In 'Royalty', Gambino was often out done both as a rapper and producer by the famous friends he enlisted for that release. Glover is very much at the centre of the stage here and, whilst 'Because the Internet' doesn't nearly have as many guest spots as 'Royalty' did, when he is joined on a track he still remains at the centre of the stage throughout. On 'I. The Worst Guys' with Chance The Rapper, Gambino raps alongside the young Chicago wunderkind as his equal, never falling when faced with the considerable talents of rap's next big thing. Jhene Aiko tends to take whatever rap song she appears on to the next level of ethereal chill and her vocals are at their delicately sweet best on 'I. Pink Toes', however her talents never eclipse what Glover lays down. 'Because the Internet' marks an improvement in Gambino's rapping skill and production, as well as his creative process on the whole with the complimentary screenplay and, when he is pitted alongside another act on the album, his confidence as a musician is clear.
'II. Shadows' features production from Thundercat along with Gambino and Göransson. Their studio wizardry has conjured a delightful beat, one that could have only come via Brainfeeder, and is reminiscent of some of the more coherent parts of 'Cosmogramm'.
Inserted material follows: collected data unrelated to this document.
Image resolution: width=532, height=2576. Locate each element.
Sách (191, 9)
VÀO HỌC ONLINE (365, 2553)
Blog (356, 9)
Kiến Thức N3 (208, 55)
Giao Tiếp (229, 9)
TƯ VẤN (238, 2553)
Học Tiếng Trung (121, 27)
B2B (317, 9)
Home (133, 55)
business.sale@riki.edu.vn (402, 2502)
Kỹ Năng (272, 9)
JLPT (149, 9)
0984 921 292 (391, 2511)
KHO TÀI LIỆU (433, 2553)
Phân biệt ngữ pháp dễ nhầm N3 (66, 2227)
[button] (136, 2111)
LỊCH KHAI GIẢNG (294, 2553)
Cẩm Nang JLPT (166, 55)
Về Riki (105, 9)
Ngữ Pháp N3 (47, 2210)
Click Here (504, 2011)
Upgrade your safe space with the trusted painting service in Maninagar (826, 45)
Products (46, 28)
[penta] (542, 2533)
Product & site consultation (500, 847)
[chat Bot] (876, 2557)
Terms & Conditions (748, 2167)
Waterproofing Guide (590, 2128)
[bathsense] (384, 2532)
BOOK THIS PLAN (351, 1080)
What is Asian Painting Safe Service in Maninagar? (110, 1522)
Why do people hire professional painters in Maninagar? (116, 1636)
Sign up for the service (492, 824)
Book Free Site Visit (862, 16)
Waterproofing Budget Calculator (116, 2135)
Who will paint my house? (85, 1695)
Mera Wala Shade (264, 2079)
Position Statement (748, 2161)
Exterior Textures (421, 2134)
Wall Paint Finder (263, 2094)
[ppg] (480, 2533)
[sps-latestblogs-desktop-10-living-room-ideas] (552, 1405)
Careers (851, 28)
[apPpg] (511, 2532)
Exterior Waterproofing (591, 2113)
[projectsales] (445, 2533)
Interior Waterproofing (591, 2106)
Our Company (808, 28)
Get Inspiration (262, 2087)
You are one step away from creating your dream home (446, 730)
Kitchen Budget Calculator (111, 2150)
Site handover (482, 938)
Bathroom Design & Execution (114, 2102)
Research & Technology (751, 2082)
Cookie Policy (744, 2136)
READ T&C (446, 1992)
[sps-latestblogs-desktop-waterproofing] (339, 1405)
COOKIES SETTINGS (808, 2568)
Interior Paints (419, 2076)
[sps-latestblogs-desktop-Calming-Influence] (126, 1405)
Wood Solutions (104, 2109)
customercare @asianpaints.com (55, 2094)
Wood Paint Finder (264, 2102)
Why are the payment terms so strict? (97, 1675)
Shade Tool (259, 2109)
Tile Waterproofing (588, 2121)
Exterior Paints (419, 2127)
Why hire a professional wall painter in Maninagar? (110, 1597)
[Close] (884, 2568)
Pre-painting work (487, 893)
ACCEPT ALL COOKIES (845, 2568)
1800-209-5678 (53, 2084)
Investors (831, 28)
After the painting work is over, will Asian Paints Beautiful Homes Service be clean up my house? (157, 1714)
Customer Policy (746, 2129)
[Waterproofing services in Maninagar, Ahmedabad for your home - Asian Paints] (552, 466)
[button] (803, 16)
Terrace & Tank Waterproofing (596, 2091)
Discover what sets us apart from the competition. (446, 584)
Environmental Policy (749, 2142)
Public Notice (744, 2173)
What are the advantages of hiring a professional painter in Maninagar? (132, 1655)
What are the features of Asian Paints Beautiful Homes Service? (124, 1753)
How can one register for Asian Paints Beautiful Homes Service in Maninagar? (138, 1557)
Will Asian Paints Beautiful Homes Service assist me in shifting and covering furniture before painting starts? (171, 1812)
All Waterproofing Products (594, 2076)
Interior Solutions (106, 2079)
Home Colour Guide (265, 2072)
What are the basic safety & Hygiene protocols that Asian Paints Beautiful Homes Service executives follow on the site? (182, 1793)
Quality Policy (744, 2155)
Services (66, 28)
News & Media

Lyrically, he's as playful as ever, but 'Because the Internet' is also a deeply personal album and one in which Gambino isn't afraid to reveal that he is just as afraid and confused with life as everyone else. Whilst most rappers will try and convince you that money is everything and once you have it life is rosy, here Glover wants to make it clear that happiness is likely to be just an illusion and no matter what you accomplish or whatever you earn, you are always likely to be just as confused, scared and disenfranchised with life as you were when you had nothing. It's a sombre thought, one that has regularly appeared in various musical settings, but to say it at a time when Jay-Z's money-over-everything 'Magna Carta. Holy Grail' is up for nine Grammy Awards, Glover is very clearly going against the grain. Unlike most rappers, Glover wants to actually say something; that life isn't all it's cracked up to be. He tends to hide behind his humour, offering throwaway lines like, "In the garage/ I had a ménage/ I murdered the vag", but away from this comedian identity, it's lines like, "Can't sleep/ 3 A.M., stare at the ceiling/ murder the feeling" where Glover addresses the loneliness that allows his vocal dexterity to shine.
'Because the Internet' is a difficult album to understand. It is one that features a prevalent theme of dissatisfaction, yet one where Glover is happy to let his ego run wild. It is rife with contradictions and the usual clichés found in modern rap, yet it is a release that is nonetheless trying to establish itself away from the pack. The album is not an analogy or critique of the internet, but a reflection on life and loneliness today; life that is gradually being brought down 'because of the internet.' It is very much of its time, rather than being wildly ahead as Gambino would have hoped, much like Kanye's 'Yeezus'; an album that has already begun to sound dated after a few months. Thanks to Glover's preference for subtlety over in-your-face bass drops, 'Because the Internet' is destined to last longer than 'Yeezus' will, but this isn't going to be enough to elevate Glover to the ranking he desires, and, arguably, the rankings he now deserves.